Selected Writings, 2000–2014, by Paul Chan

Schaulager / Laurenz Foundation / Badlands Unlimited

By Mark Rappolt

Back in 2009, Paul Chan took a timeout from making art. This summer sees his first major solo exhibition since 2008, at the Schaulager in Basel, an event marked by the publication of this substantial collection of his writings. Given that sabbatical (during which the Hong Kong-born, New York-based artist set up his Badlands Unlimited publishing house), perhaps it’s fitting too that the first section of the book brings together a series of texts – ‘What Art Is and Where It Belongs’ and ‘On Art and the 99 Percent’ among them – that, at their heart, consider questions concerning the definition of art and its role in society, with a particular focus on its relation to ideas of home and community, much of it in the context of America’s wars in Iraq and Afghanistan, and the subsequent global economic recession.

‘For outsider art, the duty is to the law, not to the new (or more precisely the longing to the new), which is the calling of contemporary art'

In the main, these texts were originally presented in art magazines or as lectures (a form that Chan, often deploying an extremely entertaining mixture of philosophic reference – Hegel figures prominently – and personal experience, is particularly skilled in delivering), but as you read through them collectively, they offer up a series of aphoristic statements concerning the nature of their author’s profession: ‘I am an artist. And artists are one way or another, obsessed with form.’ ‘For outsider art, the duty is to the law, not to the new (or more precisely the longing to the new), which is the calling of contemporary art.’ ‘Art uses things to make its presence felt. But art is not in itself a thing.’ ‘To find the courage to say the very last words and to make them sing like the recessional to the very last service, this is what I call art.’ And you’re left with a sense that despite the clarity and assurance of Chan’s writing, he’s responding to a series of widespread insecurities about art and its purpose in the world today (in the context of a general view of art as a commodity available only to an economic and social elite, and at risk of becoming disconnected from the ‘real’ issues that affect contemporary living – military and economic conflict, political oppression, the effects of natural disasters such as Hurricane Katrina, etc – many of which Chan has taken the trouble to engage with, travelling to Baghdad and New Orleans).

It’s a theme that continues in the next section, which collects texts relating specifically to Chan’s own work and practice. The short text ‘On the Difference between a Work and a Project’, for example, begins with the statement, ‘I make work and have done projects’, and leads to a discussion of how, in 2011, the idea of ‘work’ has changed given that 9.6 percent of the American population lack it. A ‘project’, Chan states, ‘encompasses the making of something that is not dependent on work’.
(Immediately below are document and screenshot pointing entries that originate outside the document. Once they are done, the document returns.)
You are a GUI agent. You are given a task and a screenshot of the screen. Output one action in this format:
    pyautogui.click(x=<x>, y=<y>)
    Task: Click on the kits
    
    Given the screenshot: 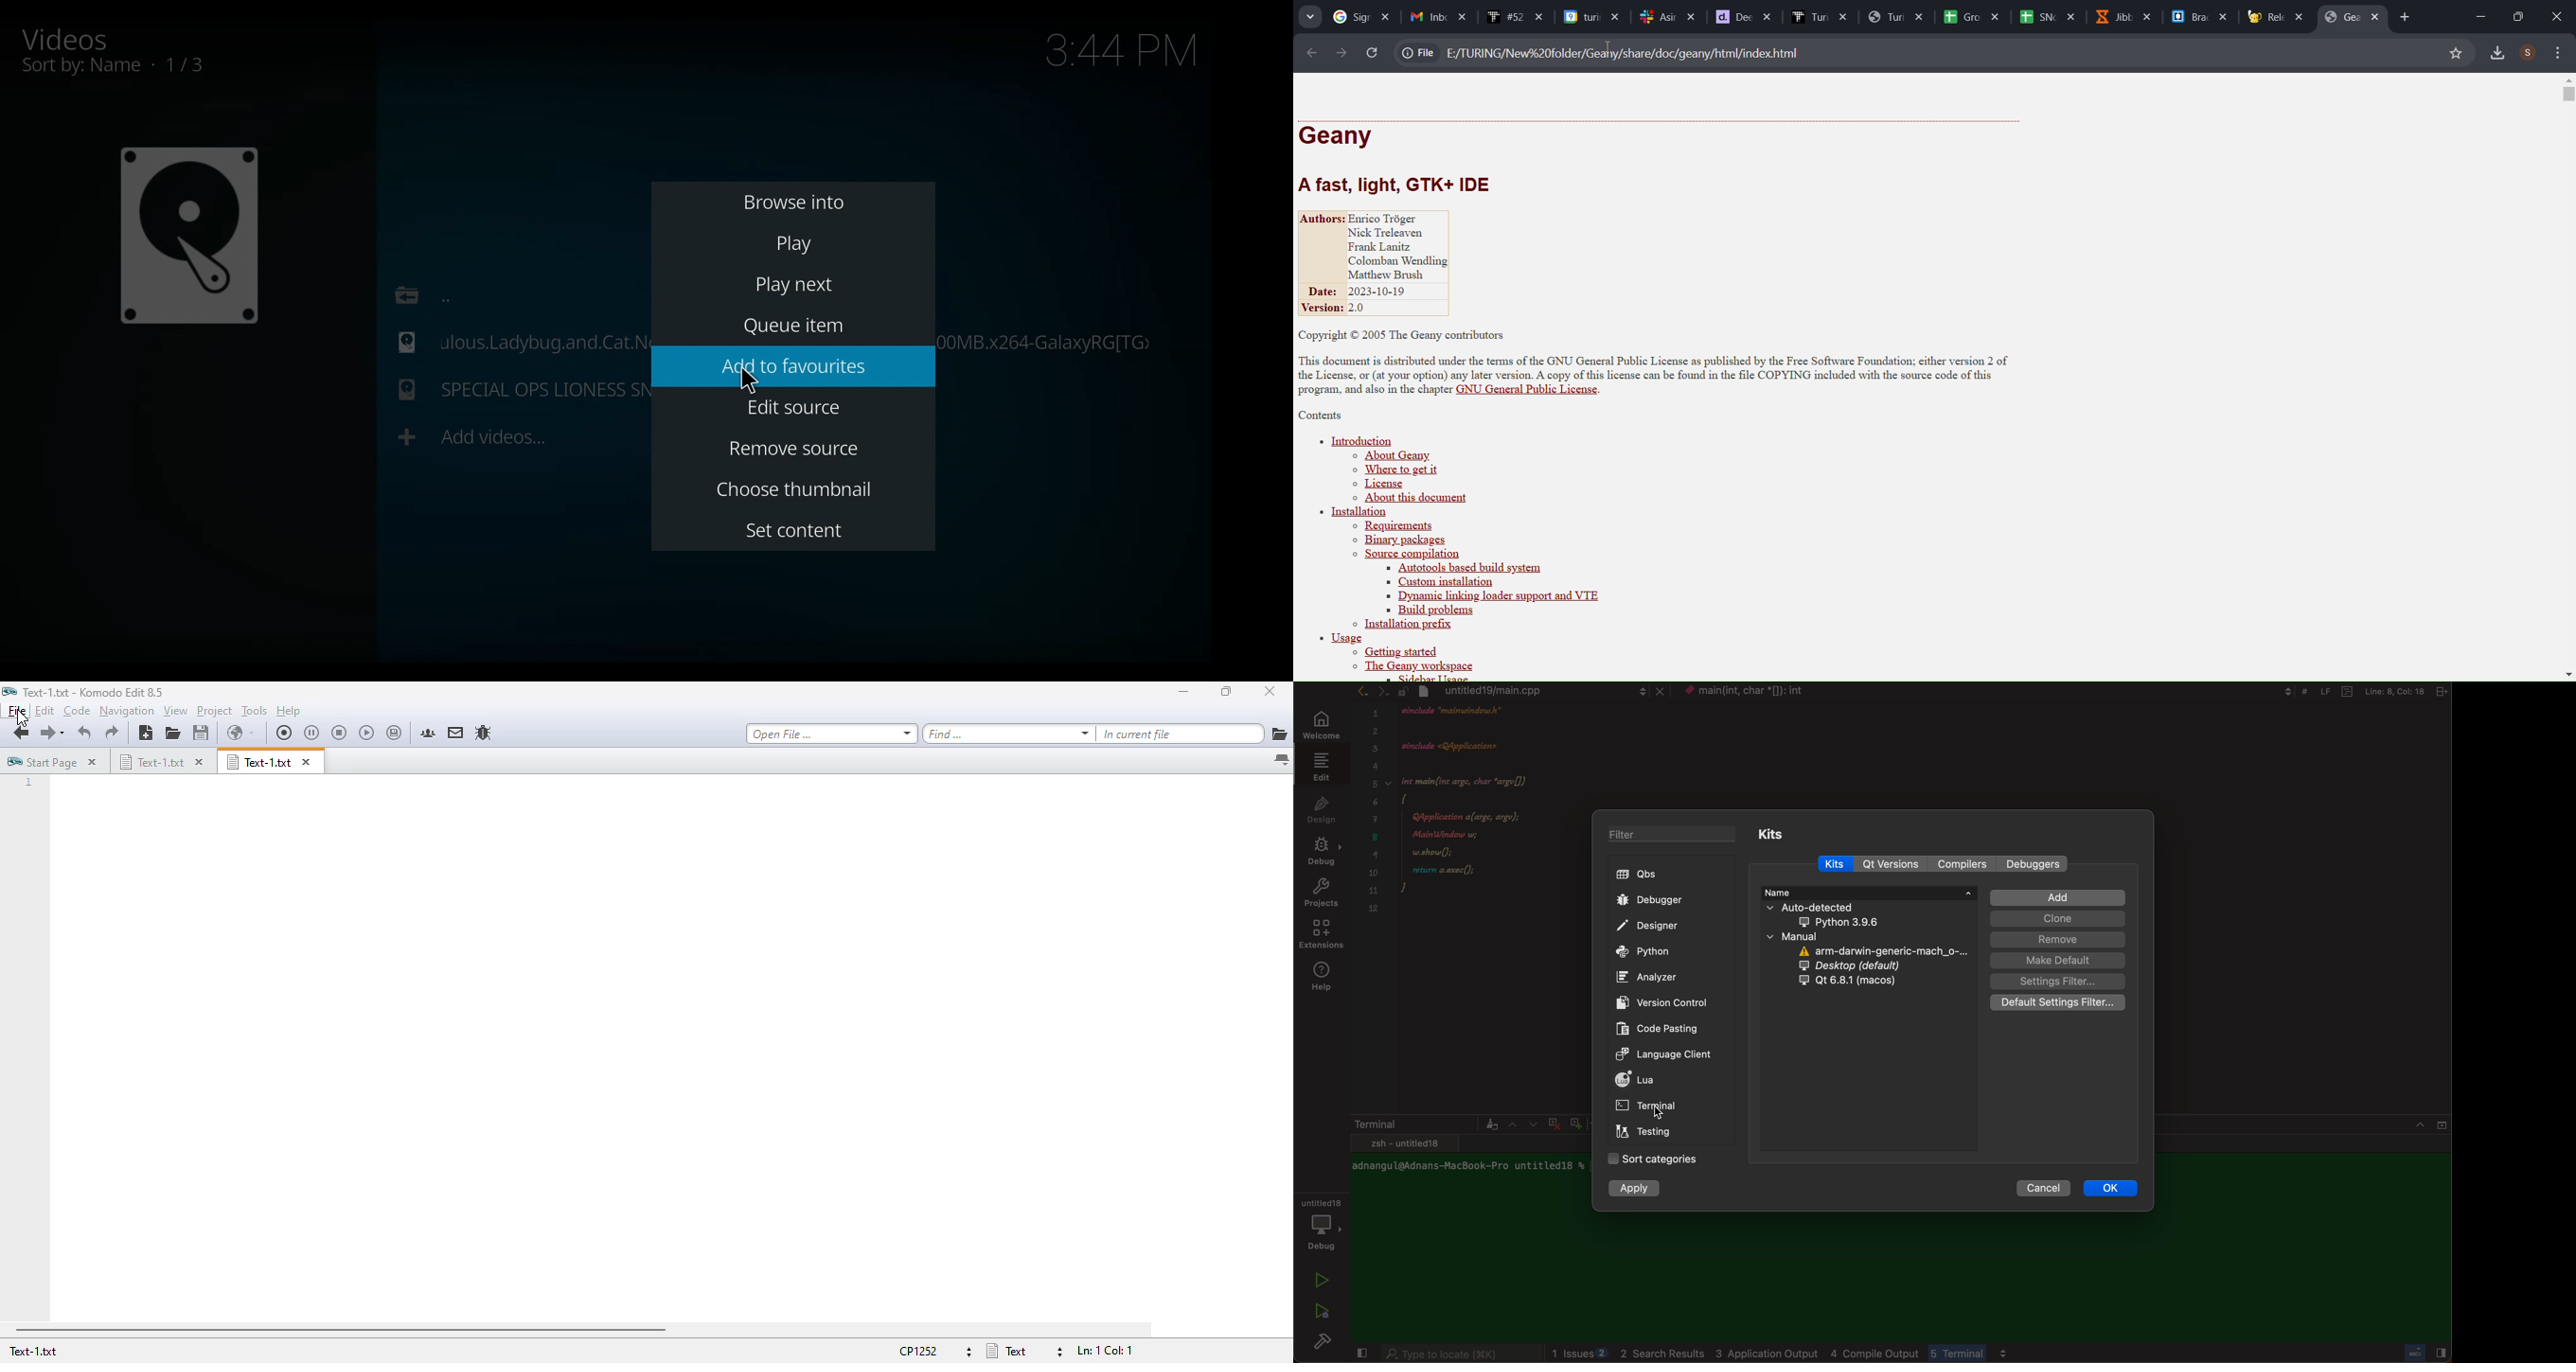 What is the action you would take?
    pyautogui.click(x=1768, y=834)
Which in turn leads to the presentation of a series of Chan’s artworks – the Alternumerics – involving computer fonts that replace letters with text and graphic fragments (in Oh Bishop X, 2008, ‘m’ becomes ‘useless…’ and ‘n’ ‘a dud…’; others have included a ‘self-portrait’ font that enables you to write like Chan) and that both reduce (‘I got greedy. I wanted language to work only for me and no one else,’ Chan says) and expand (download the font – it’s free – connect to a printer and you can make an artwork) the possibilities of language, technology and artmaking. ‘Think Diderot’s Encyclopedia. Think Socialism.’ Chan writes.

‘I am not at all sure what I achieve in my writing. I am pretty sure nothing much is achieved in the art’

The final section of the book collects Chan’s writing on others, among them artists – Chris Marker, Rachel Harrison, Marcel Duchamp – thinkers – Theodor W. Adorno – and even curators – Hans Ulrich Obrist. It’s a personal artworld, if you like. There’s also the introduction to a 2012 Badlands publication (coinciding with the US presidential elections) of three idealistic speeches on democracy written by Saddam Hussein during the 1970s that expose the slipperiness of language (Chan points out that Hussein’s thoughts are not far removed from the idea of democracy peddled by US politicians) and, perhaps more pertinently, the gap between discourse and action.

‘I am not at all sure what I achieve in my writing. I am pretty sure nothing much is achieved in the art,’ Chan recently stated in an interview with Noelle Bodick on On the evidence of this collection, Chan is one of the more important commentators on the state of art today, not least for giving the impression that we are able to shape, rather than accept, what art is and can do.